[Yazılı talimat 1] Aşağıdaki metin parçasına göre (a), (b) ve (c) ifadelerinin her birinin metinle uyuşup uyuşmadığını evet ya da hayır diye belirtin ve kararı veren sözleri metinden aynen alıntılayın. (a) Kopenhag'daki zirve 1 Ekim 2025'te düzenlendi. (b) Macaristan ilave yaptırımları destekledi. (c) Kopenhag limanına bir Fransız fırkateyni demir attı.

[Metin parçası]
──────────────────────────────
Bu arada, Rusya’nın insansız hava araçları ve siber sondaları, aynı zamanda istihbarat toplama operasyonları olarak da işlev görüyor; NATO’nun savunma sistemlerini ve karar alma hızını haritalıyor. Her yanlış alarm, Rusya’nın kabiliyetlerinden çok Avrupa’nın komuta zincirleri hakkında daha fazla bilgi veriyor. Ortaya çıkan tablo, Kremlin’in ritmi belirlediği ve Avrupa’nın gökyüzündeki her vızıltıya gerginlikle karşılık verdiği asimetrik bir oyun.
Bölünmüş Gökyüzü, Bölünmüş Avrupa
Panik, Avrupa’daki siyasi ayrışmaları da gün yüzüne çıkardı. 1 Ekim 2025’te Kopenhag’da düzenlenen zirvede liderler, kıtanın “drone savunmasını” kimin koordine etmesi gerektiği konusunda karşı karşıya geldi: Brüksel mi, yoksa ulusal başkentler mi? Fransa “basit duvarlara” karşı uyarıda bulundu; Yunanistan ve İtalya, yeni sistemlerin yalnızca doğu kanadını koruyacağını protesto etti; Macaristan ise ilave yaptırımları engelledi. Bir Alman fırkateyni, birlik dağılırken dahi gücü simgeleyen bir gösterişle Kopenhag limanına demir attı.
──────────────────────────────
[Görev girdisi]

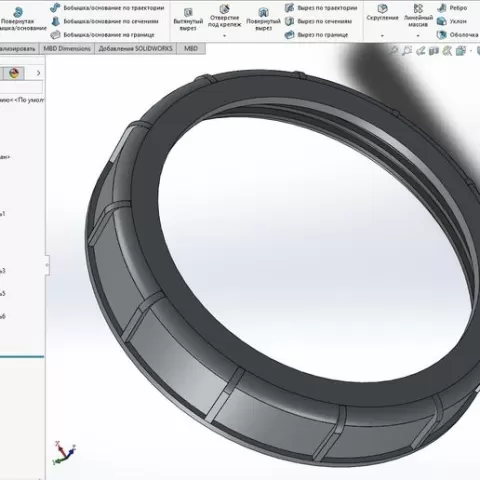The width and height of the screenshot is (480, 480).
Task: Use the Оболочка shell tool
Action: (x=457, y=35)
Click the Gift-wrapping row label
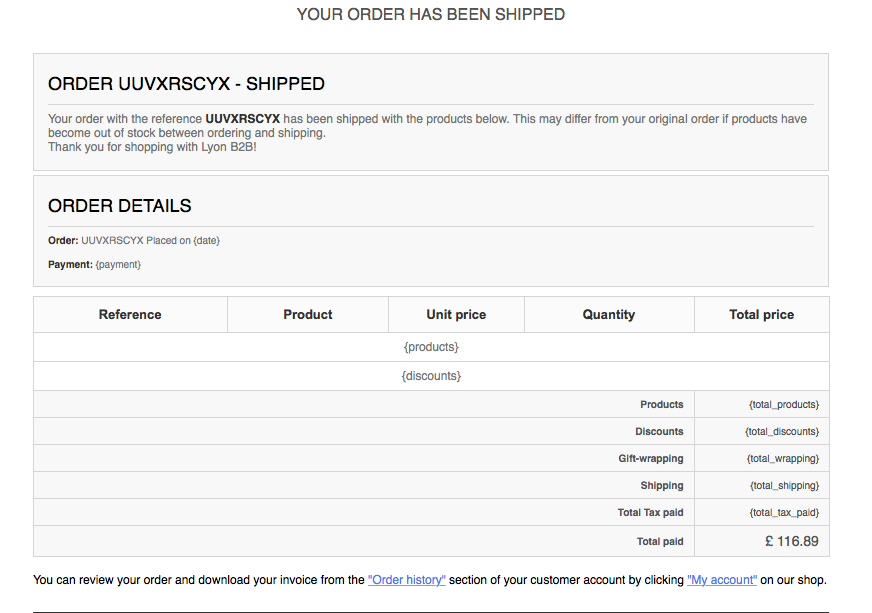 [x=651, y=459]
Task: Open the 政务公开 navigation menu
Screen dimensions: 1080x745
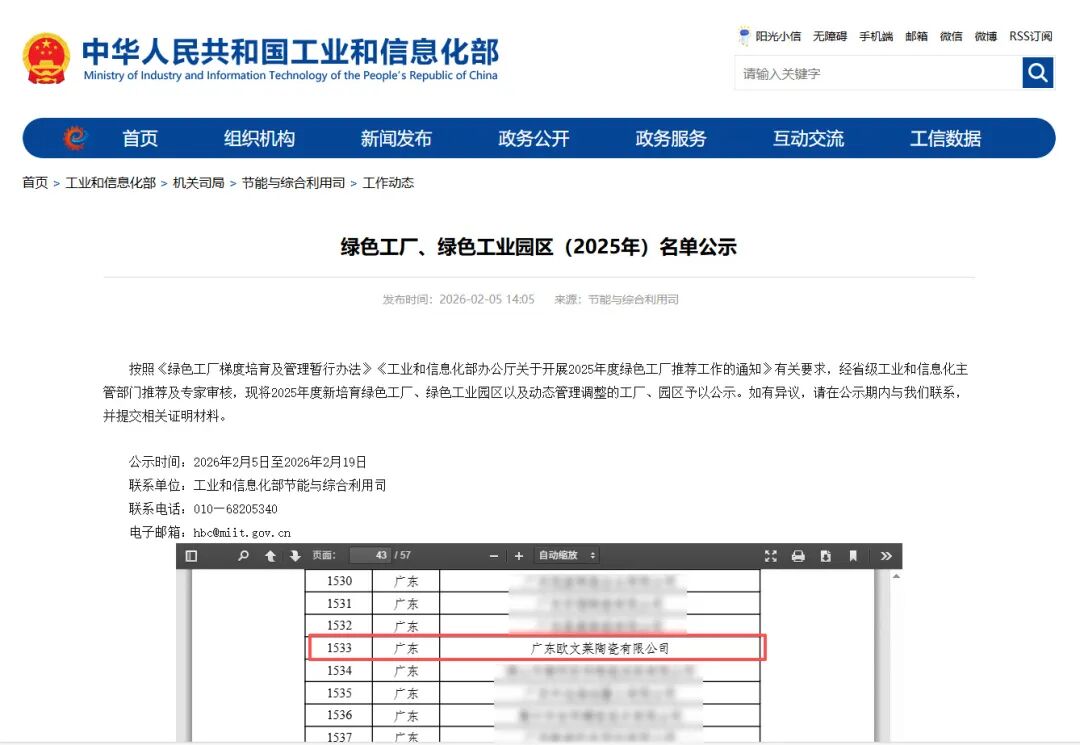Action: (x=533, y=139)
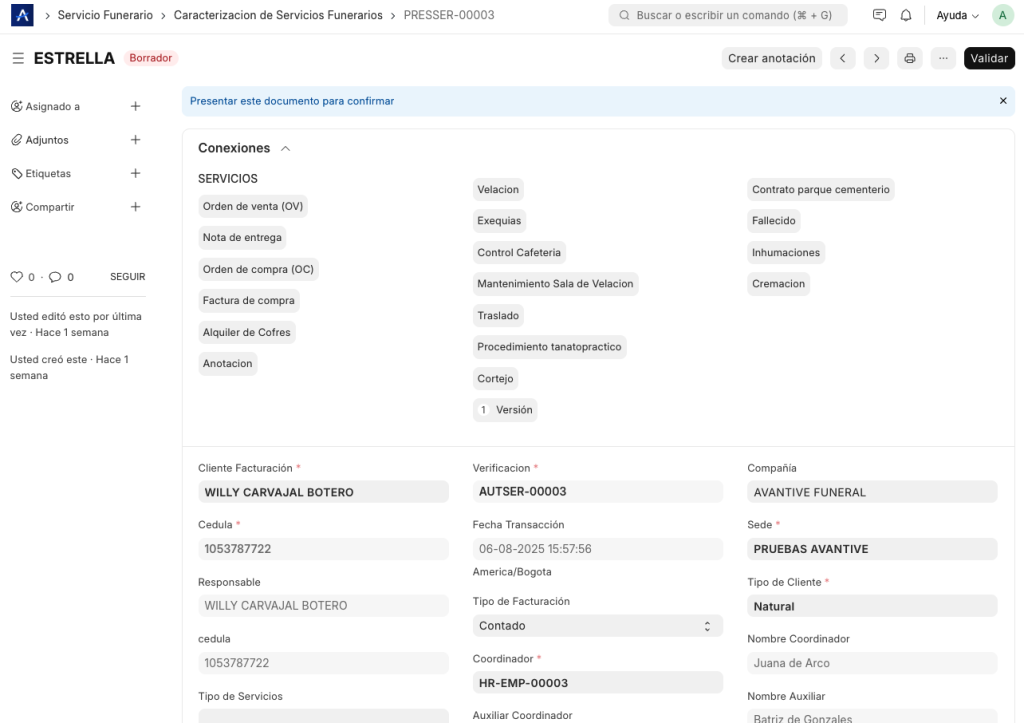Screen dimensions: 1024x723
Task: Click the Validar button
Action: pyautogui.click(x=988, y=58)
──────────────────────────────
[Yazılı talimat 2] Yukarıdaki listenin bütün satırlarını hiçbir değişiklik yapmadan kopyalayın. Resimleri yanıta koymayın.

[Eksiksiz yanıt 1]
(a) Evet: "1 Ekim 2025’te Kopenhag’da düzenlenen zirvede"
(b) Hayır: "Macaristan ise ilave yaptırımları engelledi."
(c) Hayır: "Bir Alman fırkateyni, birlik dağılırken dahi gücü simgeleyen bir gösterişle Kopenhag limanına demir attı."

[Eksiksiz yanıt 2]
The width and height of the screenshot is (480, 480).
Task: Use the Оболочка shell tool
Action: (x=457, y=35)
Click the Gift-wrapping row label
 [x=651, y=459]
Task: Open the 政务公开 navigation menu
Screen dimensions: 1080x745
Action: (x=533, y=139)
Screen dimensions: 1024x723
Task: Click the Validar button
Action: pyautogui.click(x=988, y=58)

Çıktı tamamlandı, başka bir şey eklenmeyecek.